Ich sagte schon, es geht hier um die Prüfung von Rechtsansprüchen. Sind sie berechtigt, kann das Eigentum nicht durch Verfügungsbefugnisse eingeschränkt werden. Natürlich muss der Freistaat prüfen, ob unter den möglicherweise zurückzugebenden Kulturgütern solch wertvolle Stücke sind, dass sie auf die Liste national wertvollen Kulturgutes gesetzt werden können. Dazu ist er nach Artikel 11 Abs. 3 unserer Verfassung verpflichtet. Aber auch das kann natürlich nur in einem rechtlich geregelten, klagbaren Verwaltungsverfahren geschehen, weil zwei Rechtsgüter gegeneinander abgewogen werden müssen.

Was ist aus der Rechtsstaatspartei FDP in Sachsen geworden? Schon aus Rechtsgründen müssen wir Ihren Antrag ablehnen.

(Beifall bei der CDU)

Die Linksfraktion.PDS; Herr Külow, bitte.

Sehr geehrte Frau Präsidentin! Sehr geehrte Damen und Herren! Die Linksfraktion will in der jetzigen Debatte keinesfalls die Schlachten von heute Vormittag noch einmal schlagen. Alle wichtigen Argumente sind weitgehend ausgetauscht. Auch die Ergebenheitsadressen von Schwarz bis Braun an das Haus Wettin sind nicht der Reaktion wert.

Auf einen implizit von Kollegen Heitmann geäußerten Vorwurf möchte ich allerdings kurz eingehen. Es ist völlig zutreffend, Herr Heitmann, dass die Linksfraktion nicht genügend Untertanengeist besitzt und vor Majestätsbeleidigung nicht zurückschreckt. Dies ist auch verdammt notwendig, denn im höfisch-verschranzten Sachsen ist es leider auch 88 Jahre nach dem Sturz der Monarchie beispielsweise immer noch üblich, dass bei bestimmten offiziellen Veranstaltungen die Gäste aus dem Hause Wettin vor den demokratisch legitimierten Volksvertretern begrüßt werden. Wenn sich das dann protokollarisch nicht ganz korrekt vollzieht, werden diese wettinischen Würdenträger sehr ungemütlich.

Herrn Heitmanns familiengeschichtlichen Bezug zu den Wettinern kann ich im Übrigen noch halbwegs nachvollziehen. Wieso sich aber Herr Hatzsch diesbezüglich bei Hofe so anflanscht, verstehe ich überhaupt nicht.
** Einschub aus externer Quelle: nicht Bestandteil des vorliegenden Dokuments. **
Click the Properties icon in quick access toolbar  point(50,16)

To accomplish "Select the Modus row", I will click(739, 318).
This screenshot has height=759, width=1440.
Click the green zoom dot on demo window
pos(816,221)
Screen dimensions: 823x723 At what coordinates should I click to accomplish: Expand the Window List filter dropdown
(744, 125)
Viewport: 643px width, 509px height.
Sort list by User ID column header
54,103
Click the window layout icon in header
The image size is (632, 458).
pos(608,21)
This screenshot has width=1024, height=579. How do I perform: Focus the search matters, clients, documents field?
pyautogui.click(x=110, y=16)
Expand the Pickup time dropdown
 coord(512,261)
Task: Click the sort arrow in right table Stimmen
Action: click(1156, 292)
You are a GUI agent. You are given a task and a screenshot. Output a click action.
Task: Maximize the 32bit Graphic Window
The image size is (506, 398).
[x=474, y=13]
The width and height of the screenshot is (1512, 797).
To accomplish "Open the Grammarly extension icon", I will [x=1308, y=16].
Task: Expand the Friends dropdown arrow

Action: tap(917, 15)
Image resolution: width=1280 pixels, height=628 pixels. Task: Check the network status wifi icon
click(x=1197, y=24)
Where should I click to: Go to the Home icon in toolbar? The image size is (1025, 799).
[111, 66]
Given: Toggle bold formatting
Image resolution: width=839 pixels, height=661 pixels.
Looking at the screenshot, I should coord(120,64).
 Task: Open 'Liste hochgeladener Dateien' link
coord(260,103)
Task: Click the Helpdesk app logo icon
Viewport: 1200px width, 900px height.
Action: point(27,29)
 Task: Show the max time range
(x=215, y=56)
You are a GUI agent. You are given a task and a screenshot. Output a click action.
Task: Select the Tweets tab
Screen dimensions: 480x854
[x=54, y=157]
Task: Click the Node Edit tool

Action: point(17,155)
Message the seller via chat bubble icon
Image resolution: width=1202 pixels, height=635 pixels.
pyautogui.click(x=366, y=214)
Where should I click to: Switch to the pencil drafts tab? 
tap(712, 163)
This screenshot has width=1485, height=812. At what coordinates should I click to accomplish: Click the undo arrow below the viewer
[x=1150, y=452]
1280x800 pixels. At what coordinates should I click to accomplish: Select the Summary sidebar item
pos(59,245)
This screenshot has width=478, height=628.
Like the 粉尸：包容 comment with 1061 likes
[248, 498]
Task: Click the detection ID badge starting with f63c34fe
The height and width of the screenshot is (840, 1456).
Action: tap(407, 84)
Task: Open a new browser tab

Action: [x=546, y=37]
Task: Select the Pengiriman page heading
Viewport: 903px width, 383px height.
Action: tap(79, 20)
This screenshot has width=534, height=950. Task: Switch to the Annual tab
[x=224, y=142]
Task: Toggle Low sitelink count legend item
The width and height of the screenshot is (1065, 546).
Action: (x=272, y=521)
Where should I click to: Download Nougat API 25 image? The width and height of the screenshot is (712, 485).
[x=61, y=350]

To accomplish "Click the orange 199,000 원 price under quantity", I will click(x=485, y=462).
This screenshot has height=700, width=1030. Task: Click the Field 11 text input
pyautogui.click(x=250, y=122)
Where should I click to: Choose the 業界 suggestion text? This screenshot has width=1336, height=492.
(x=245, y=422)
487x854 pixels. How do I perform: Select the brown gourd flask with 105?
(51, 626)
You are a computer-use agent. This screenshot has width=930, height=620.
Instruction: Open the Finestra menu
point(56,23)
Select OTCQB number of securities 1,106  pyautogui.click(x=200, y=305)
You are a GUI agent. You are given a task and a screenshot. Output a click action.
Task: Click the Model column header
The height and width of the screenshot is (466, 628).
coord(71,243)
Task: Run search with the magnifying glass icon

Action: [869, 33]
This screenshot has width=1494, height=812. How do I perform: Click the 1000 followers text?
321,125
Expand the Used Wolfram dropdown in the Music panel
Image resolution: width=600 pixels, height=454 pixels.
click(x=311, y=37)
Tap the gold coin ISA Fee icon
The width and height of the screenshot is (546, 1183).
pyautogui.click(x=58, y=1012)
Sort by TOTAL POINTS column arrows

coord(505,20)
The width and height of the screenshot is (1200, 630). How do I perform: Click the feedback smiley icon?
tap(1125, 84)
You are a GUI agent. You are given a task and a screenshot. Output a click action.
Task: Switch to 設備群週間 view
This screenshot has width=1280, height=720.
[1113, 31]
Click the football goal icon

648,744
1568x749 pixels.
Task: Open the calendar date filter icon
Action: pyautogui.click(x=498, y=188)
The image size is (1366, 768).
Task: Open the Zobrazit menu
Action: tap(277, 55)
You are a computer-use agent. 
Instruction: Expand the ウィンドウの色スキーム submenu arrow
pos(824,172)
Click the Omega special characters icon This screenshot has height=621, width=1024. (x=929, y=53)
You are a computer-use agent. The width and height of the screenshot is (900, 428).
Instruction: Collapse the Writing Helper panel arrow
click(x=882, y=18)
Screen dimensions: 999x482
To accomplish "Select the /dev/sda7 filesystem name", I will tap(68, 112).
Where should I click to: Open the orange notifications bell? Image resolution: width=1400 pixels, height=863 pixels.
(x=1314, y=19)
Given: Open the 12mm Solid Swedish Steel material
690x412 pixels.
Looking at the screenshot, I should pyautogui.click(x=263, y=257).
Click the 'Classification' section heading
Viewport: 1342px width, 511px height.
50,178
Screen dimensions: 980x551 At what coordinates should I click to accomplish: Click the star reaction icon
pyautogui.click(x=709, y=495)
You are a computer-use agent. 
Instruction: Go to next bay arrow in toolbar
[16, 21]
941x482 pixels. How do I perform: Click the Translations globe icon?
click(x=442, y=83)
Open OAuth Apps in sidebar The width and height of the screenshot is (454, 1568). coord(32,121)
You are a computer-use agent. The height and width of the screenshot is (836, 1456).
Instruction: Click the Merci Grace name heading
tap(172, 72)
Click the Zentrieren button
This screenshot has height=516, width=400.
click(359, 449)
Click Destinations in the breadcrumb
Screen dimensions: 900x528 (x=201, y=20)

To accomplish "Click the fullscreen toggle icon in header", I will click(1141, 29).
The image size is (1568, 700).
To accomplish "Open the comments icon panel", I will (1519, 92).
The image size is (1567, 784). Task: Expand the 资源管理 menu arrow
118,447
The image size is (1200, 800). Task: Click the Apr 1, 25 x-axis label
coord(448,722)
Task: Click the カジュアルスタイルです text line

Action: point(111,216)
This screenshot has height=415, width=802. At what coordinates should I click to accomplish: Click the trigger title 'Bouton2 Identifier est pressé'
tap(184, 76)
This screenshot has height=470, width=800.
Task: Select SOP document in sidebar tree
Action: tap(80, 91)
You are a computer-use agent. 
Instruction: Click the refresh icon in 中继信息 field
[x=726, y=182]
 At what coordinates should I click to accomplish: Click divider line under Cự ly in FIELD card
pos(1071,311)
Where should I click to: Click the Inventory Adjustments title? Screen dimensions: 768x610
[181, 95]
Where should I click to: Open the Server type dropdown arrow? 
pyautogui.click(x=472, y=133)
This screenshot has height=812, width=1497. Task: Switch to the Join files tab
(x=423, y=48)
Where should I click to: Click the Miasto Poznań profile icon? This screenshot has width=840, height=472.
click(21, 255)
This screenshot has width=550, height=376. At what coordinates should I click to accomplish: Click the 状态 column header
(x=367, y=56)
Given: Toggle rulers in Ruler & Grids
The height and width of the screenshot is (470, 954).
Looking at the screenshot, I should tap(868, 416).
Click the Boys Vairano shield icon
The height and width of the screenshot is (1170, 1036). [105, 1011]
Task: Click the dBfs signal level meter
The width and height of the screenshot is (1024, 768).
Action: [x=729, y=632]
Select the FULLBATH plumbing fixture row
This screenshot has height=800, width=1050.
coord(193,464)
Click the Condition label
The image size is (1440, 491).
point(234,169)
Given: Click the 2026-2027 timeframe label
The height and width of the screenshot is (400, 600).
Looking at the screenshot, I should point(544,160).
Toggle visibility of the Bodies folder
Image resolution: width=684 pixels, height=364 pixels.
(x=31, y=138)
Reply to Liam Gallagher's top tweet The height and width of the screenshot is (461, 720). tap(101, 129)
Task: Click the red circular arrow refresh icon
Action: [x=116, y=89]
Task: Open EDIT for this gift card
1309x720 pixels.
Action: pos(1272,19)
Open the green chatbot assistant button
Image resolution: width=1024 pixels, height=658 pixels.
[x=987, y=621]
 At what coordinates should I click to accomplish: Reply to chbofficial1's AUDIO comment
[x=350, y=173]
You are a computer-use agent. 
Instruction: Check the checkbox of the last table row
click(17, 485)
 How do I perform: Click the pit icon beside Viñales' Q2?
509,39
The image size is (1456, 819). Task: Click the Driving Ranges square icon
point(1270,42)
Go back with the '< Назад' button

Von einem Sozialdemokraten hätte ich eher eine positive Bezugnahme auf den von der SPD und KPD sowie den Gewerkschaften gemeinsam getragenen Volksentscheid zur Fürstenenteignung vom 20. Juni 1926 erwartet.

Frau Staatsministerin Stange, die jetzt leider nicht anwesend ist, ist für die faktenreiche Darlegung des Themas aus der Sicht des SMWK zunächst zu danken. Naturgemäß wurden dabei diverse Lücken und Ungereimtheiten deutlich. Widerspruch möchte ich schon jetzt zur Darstellung der sogenannten Öffnungsklausel anmelden. Diese ist nämlich nur im Kontext mit dem Moritzburger Schatzfund von 1996 verständlich. Leider fanden dann 1999 die juristischen Verhandlungen zwischen den Wettinern und der Staatsregierung keinesfalls auf der erwähnten Augen

höhe statt. Die Anwälte der Wettiner wussten eben ganz genau, wie sie neben den 24 Millionen DM künftig den Zugriff auf noch höhere Summen absichern können. Bei den jetzigen Forderungen geht es doch immerhin um einen dreistelligen Millionenbetrag. Da sind die alten Möbel und diversen Immobilien, auf die man den Zugriff zu bekommen hofft, noch gar nicht eingerechnet.

Auf die noch ausstehende Antwort zu unserem Antrag mit der Drucksachennummer 4/7053 unter der übrigens sehr moderaten Überschrift, Herr Heitmann, „Schutz von Kunstgegenständen in den Staatlichen Kunstsammlungen Dresden gegen Abwanderung aus Sachsen“ sind wir daher sehr gespannt.